Provenance Research

An essential activity of the Cantor Arts Center is to document as fully as possible the works of art that have entered its permanent collection or that are being considered for a long-term loan. This documentation includes records of exhibition and publication, physical condition, and provenance. The goal of provenance research is to trace the history of ownership from the time the artwork was created until it entered the museum’s collection. This research can be very complex and challenging due to a number of factors, including changes in the attribution and title; physical alteration of a work; the absence, loss, or destruction of transfer documents and other records; ambiguities in family histories; an owner’s desire for anonymity; societal and political upheaval; natural disasters; and poor record-keeping over time. Consequently, gaps in provenance are common and do not necessarily mean the object has a problematic past.

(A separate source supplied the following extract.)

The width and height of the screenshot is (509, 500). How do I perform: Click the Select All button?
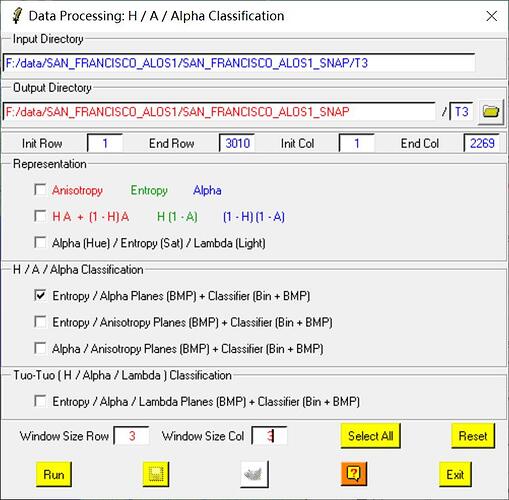[370, 436]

The museum has conducted intensive research on its European art collection, paying particular attention to three factors:

• objects that were acquired after 1932 and created before 1946
• objects that were likely to have been in continental Europe between these dates
• objects thought to have changed ownership during this period

These dates correspond to the Nazi party’s rise of power in Germany and its fall at the end of World War II. Numerous artworks were lost during this time through illegal sales, seizures, and looting. Our review and research of these objects is being conducted in accordance with guidelines established by the Association of Art Museum Directors (AAMD), the Association of Art Museums (AAM), and the Presidential Advisory Commission on Holocaust Assets in the United States (PCHA).

View the list of paintings that have gaps in their provenance during the period 1933 to 1945. This list is a work-in-progress as our investigation continues. Research on the sculpture collection is also ongoing. The Cantor Arts Center welcomes any information that would augment or clarify the ownership history of any art object in its collection.